** Opening The records block **
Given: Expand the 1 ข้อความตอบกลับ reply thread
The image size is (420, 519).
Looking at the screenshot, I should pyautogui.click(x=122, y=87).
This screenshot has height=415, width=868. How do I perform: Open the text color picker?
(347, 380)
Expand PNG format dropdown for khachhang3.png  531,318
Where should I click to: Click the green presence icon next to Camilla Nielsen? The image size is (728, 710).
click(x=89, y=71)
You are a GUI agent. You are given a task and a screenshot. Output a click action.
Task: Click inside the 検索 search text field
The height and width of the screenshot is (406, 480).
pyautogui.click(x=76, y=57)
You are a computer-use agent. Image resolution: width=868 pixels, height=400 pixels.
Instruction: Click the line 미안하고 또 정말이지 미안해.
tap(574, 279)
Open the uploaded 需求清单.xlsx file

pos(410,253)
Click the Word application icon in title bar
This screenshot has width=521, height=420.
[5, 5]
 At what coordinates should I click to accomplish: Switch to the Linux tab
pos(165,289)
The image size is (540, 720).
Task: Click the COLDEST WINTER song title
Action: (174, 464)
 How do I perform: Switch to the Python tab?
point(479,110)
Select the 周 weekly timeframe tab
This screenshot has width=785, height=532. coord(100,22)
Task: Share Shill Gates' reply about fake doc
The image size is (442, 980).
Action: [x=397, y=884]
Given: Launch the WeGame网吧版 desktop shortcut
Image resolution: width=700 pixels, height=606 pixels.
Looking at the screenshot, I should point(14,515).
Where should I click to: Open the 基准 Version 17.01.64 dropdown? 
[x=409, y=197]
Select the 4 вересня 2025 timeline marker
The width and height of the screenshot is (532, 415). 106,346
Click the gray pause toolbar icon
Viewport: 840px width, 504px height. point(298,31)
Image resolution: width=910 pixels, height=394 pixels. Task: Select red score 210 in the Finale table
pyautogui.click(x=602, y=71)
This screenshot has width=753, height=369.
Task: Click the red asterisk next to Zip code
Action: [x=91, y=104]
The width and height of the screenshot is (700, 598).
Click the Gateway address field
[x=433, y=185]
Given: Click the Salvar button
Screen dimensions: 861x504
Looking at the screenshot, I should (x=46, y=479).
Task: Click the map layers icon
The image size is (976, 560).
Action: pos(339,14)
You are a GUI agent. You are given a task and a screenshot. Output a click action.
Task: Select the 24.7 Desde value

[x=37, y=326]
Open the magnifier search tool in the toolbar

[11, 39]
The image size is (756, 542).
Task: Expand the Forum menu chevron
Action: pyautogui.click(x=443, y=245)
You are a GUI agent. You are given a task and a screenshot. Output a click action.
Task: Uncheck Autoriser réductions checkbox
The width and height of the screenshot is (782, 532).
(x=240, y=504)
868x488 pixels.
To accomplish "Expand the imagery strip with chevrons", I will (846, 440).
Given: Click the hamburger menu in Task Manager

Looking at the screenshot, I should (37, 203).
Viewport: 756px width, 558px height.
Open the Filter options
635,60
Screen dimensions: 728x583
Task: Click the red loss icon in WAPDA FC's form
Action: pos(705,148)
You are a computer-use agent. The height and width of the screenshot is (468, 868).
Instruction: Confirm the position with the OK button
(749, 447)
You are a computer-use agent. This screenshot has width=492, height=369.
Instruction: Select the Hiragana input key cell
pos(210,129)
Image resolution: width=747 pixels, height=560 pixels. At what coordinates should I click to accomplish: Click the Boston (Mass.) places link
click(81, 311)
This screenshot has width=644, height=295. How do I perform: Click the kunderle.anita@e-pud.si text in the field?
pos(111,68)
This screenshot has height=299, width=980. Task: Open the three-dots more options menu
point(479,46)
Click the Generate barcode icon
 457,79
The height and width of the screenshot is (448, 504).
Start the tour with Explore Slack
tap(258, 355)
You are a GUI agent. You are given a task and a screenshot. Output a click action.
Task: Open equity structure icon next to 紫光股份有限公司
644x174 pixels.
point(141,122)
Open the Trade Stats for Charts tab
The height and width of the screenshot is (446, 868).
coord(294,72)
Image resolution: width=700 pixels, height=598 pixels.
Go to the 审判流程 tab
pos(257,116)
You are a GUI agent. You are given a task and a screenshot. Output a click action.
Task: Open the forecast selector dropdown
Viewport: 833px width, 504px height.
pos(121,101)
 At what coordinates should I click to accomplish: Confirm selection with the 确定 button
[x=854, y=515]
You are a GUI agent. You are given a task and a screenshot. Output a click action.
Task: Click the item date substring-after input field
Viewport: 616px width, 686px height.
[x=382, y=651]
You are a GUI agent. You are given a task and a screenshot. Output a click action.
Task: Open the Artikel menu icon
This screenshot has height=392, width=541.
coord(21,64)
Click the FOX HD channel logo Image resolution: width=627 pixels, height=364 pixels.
** Closing The records block **
● Problem statement
In the records above, locate each line with the word "reply". Copy all such lines.

● Expected answer
Given: Expand the 1 ข้อความตอบกลับ reply thread
Task: Share Shill Gates' reply about fake doc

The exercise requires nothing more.